→ Task instructions
The line with "Where should I click to: Click the red", the line with "Given: Enable the 웹문서 result filter", and all lines between them in the material below: return these exactly, and no others.

◇ ◇ ◇ ◇

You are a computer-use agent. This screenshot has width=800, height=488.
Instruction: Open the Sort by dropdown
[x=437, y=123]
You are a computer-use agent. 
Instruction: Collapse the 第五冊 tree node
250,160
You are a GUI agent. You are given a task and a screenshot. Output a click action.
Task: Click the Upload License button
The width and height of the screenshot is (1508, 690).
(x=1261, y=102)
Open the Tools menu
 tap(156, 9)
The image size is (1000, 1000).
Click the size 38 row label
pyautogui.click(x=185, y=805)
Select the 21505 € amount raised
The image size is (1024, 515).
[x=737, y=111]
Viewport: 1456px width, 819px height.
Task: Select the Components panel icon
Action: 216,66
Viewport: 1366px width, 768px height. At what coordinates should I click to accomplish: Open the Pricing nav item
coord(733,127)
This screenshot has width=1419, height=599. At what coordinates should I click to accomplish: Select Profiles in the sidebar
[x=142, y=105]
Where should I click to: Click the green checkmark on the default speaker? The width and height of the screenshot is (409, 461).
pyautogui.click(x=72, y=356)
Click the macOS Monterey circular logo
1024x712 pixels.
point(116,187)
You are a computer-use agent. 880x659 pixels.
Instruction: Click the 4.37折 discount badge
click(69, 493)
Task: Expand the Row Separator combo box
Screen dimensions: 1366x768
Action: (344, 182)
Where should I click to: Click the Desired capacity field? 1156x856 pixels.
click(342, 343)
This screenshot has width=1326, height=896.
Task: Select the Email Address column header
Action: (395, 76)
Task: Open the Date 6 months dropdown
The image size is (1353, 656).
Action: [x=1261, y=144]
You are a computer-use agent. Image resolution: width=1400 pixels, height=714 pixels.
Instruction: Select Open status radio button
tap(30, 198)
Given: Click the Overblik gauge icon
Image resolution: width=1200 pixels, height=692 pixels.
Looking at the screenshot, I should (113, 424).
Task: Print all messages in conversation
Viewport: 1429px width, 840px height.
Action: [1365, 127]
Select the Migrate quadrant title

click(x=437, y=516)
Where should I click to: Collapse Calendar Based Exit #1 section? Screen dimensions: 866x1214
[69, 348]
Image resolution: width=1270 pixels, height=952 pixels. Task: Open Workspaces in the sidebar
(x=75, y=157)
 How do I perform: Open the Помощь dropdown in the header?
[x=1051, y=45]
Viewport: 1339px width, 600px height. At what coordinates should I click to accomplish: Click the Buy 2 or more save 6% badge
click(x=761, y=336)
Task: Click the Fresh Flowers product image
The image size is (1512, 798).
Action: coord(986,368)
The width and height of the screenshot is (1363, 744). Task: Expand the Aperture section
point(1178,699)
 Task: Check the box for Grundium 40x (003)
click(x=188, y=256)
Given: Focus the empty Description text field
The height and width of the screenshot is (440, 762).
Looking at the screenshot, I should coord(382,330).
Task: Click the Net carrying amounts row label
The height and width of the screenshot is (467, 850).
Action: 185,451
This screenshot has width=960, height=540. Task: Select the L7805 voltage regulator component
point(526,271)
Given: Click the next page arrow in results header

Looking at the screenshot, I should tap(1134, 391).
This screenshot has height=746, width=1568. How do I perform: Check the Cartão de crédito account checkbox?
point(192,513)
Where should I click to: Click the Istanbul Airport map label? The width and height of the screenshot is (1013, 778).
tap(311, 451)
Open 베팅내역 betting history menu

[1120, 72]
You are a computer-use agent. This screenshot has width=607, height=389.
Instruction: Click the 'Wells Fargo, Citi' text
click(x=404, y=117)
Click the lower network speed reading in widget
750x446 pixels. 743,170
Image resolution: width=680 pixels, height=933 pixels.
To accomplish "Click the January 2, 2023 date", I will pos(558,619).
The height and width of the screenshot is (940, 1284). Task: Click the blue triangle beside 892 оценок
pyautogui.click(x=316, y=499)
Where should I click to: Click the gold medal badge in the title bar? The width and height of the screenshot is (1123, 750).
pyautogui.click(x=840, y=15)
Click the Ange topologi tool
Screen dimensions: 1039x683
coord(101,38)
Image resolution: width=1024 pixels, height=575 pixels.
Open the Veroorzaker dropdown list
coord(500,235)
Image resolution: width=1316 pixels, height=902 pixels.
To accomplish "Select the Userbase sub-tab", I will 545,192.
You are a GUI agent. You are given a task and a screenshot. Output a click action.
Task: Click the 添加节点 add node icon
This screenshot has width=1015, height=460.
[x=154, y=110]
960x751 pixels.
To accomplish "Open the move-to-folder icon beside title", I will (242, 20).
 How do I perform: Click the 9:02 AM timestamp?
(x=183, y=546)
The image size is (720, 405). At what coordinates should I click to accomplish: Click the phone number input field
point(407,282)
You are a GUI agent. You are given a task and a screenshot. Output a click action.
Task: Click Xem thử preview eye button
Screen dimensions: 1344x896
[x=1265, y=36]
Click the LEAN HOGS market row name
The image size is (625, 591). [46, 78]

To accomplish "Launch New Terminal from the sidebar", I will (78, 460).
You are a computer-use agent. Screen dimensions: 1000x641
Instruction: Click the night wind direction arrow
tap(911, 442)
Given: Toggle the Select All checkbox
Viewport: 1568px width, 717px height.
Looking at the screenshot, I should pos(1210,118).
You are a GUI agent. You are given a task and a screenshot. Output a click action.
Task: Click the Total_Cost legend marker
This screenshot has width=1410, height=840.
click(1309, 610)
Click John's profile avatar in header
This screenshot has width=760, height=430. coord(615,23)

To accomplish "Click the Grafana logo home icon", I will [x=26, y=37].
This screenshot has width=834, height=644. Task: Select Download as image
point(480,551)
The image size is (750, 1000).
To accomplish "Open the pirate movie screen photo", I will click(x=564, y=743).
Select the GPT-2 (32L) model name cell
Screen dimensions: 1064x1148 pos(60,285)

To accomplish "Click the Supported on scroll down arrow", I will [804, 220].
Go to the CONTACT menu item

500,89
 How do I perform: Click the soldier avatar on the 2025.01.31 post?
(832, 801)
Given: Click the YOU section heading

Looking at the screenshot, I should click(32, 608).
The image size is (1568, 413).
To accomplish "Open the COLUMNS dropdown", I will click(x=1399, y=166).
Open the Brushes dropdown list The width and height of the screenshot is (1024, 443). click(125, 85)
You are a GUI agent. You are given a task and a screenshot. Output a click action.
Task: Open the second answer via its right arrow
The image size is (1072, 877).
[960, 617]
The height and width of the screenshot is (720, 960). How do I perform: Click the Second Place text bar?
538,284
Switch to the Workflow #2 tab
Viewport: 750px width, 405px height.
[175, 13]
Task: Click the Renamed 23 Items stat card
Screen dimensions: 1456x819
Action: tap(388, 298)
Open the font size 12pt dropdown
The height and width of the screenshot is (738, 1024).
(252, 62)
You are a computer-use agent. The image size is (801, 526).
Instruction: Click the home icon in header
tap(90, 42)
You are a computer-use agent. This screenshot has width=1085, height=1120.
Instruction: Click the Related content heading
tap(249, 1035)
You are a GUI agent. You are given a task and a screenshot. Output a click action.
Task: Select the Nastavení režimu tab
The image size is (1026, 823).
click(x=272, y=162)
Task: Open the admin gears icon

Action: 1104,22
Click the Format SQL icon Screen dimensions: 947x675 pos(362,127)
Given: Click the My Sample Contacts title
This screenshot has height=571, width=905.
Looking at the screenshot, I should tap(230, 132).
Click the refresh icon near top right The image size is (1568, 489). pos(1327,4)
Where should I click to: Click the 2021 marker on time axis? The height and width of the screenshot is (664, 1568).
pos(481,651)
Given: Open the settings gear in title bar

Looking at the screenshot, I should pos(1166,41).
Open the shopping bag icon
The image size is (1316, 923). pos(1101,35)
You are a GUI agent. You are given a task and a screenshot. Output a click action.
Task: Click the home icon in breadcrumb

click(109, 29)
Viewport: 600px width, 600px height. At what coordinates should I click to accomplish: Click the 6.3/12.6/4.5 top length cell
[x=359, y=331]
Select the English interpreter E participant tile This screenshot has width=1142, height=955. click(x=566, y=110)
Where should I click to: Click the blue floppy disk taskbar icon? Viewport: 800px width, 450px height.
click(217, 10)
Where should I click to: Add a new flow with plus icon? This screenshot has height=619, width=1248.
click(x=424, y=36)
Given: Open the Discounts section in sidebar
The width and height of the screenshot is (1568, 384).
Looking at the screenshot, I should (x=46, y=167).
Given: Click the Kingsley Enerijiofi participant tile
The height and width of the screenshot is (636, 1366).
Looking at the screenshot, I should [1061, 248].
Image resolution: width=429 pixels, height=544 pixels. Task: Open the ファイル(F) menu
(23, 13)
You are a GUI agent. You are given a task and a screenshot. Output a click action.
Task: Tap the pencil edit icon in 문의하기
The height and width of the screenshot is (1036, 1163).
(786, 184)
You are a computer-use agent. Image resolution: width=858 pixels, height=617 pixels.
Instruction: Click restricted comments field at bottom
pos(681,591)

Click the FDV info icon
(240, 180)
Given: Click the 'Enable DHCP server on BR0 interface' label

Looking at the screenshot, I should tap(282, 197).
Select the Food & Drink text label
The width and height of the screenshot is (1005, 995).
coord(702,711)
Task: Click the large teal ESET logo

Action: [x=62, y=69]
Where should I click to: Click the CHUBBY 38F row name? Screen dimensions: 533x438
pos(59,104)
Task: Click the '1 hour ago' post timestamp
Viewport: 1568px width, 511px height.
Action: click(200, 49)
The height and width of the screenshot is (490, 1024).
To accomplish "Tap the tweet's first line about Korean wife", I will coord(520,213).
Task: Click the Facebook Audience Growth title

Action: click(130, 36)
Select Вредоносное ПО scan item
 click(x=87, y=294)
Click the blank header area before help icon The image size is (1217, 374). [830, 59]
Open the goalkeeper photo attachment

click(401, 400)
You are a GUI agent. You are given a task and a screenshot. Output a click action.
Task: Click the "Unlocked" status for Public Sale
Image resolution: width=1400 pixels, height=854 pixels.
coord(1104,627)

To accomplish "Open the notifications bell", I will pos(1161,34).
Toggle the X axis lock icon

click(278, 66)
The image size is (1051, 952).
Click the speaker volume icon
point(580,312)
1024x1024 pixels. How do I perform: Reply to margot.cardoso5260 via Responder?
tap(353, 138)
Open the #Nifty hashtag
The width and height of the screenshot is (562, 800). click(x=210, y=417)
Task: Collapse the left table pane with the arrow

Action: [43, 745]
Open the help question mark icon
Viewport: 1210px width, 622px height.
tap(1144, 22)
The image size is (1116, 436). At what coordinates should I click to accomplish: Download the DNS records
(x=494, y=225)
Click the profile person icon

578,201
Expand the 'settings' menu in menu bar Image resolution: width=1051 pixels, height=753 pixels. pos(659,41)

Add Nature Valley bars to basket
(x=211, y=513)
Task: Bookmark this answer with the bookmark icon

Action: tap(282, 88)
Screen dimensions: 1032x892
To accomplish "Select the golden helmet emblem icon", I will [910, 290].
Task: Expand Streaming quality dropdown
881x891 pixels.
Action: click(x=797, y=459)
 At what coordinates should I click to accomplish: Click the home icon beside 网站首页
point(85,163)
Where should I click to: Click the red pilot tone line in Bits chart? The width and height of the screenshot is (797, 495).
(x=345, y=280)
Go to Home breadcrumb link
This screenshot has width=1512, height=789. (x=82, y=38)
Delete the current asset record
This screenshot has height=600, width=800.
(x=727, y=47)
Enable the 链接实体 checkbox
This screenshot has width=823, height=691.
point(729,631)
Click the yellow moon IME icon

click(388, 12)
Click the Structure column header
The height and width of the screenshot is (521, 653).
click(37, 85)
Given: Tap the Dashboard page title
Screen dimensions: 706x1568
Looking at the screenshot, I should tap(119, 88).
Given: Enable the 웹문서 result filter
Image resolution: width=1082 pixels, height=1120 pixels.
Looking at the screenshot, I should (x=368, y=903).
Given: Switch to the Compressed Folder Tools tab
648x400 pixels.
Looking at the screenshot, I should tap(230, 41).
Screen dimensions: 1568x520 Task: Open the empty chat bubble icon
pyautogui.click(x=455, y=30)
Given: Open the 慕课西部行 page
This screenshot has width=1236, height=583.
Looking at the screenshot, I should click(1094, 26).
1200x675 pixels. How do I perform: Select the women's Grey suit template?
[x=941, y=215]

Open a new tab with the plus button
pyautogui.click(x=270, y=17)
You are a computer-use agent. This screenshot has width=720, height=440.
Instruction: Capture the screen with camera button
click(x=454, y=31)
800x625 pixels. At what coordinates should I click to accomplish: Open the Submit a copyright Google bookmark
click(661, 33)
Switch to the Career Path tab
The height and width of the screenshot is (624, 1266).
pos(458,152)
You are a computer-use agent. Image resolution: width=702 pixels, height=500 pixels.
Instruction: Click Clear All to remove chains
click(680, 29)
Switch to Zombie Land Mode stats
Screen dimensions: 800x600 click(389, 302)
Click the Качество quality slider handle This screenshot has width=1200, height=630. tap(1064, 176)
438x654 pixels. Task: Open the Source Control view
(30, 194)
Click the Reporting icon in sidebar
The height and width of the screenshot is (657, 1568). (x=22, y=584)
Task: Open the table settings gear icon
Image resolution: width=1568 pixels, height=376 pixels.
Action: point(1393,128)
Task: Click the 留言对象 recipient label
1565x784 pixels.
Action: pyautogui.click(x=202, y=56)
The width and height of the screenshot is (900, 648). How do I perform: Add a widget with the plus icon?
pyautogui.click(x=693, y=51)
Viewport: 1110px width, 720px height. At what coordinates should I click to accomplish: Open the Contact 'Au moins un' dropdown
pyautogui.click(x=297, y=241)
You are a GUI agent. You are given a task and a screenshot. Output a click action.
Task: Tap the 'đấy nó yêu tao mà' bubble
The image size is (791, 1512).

◇ ◇ ◇ ◇

→ Answer to the problem
Where should I click to: Click the red pilot tone line in Bits chart? The width and height of the screenshot is (797, 495).
(x=345, y=280)
Go to Home breadcrumb link
This screenshot has width=1512, height=789. (x=82, y=38)
Delete the current asset record
This screenshot has height=600, width=800.
(x=727, y=47)
Enable the 链接实体 checkbox
This screenshot has width=823, height=691.
point(729,631)
Click the yellow moon IME icon

click(388, 12)
Click the Structure column header
The height and width of the screenshot is (521, 653).
click(37, 85)
Given: Tap the Dashboard page title
Screen dimensions: 706x1568
Looking at the screenshot, I should tap(119, 88).
Given: Enable the 웹문서 result filter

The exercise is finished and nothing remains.